There was a far more northerly bias to the breeze than I'd expected, but I went about the ritual of catapulting out a scattering of freebies in several swims on the west and south banks of the venue. There was one other member at the fishery, bivvied up in the swim where I'd taken that Mirror from last week, so basically I had the run of the place. It was probably twenty minutes before I saw any signs of carp activity and set about getting the rod and landing net readied. I think I made two casts in twenty minutes, hectic it wasn't, but I was starting to see signs of activity in a couple of swims on the south bank. Off I went. Again I was seeing just the occasional sign as the odd floater was taken, certainly no pattern to this feeding behaviour. I got distracted by a group of seven fish, basking in a sheltered spot on the eastern margin, but they soon melted away when I scattered a few dog biscuits in their direction. It seemed that I was destined to continue my struggle. Thankfully, two carp decided that they were hungry enough to start slurping down a few offerings and, by studying their movements, I was able to ascertain a patrol route and get a cube of Warburton's wholemeal in position to intercept the next patroller. It worked like a dream! A dark shape appeared beneath my bait then, without any hesitation, it was gone and the rod hooped over as I set the hook.
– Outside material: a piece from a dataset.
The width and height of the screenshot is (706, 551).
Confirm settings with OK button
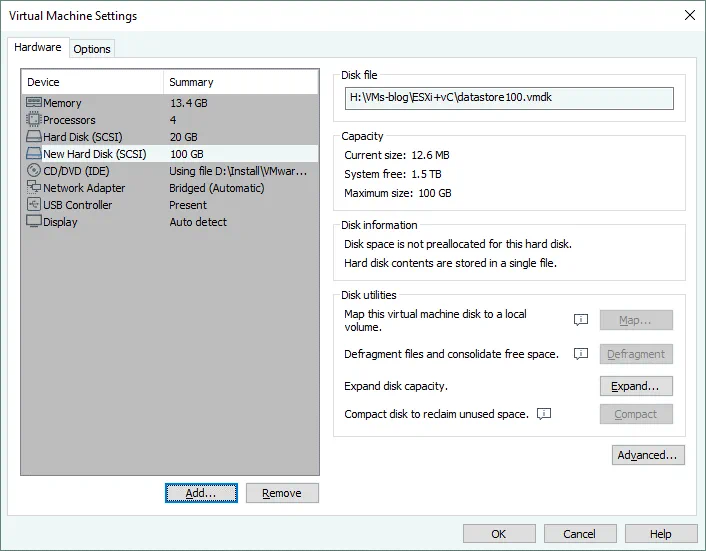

An absolutely magnificent battle on my ancient tackle, never once did I feel under-gunned. I had to play this fish through freshly emerged wild lily beds and marginal rushes, the rod flexing down to the cork handle. The Mitchell 300 was a joy to use, as I've stripped the spools back and used silicon grease to lubricate the drag mechanism; bloody great. My prize was a stunning Common Carp of 15 lbs 3 oz and all that I wished for. However greed kept me searching for a second opportunity, which never materialized, and it was the deteriorating weather conditions which saw me pack my kit away and head back for home little more than two hours after I'd arrived. Just what the doctor ordered!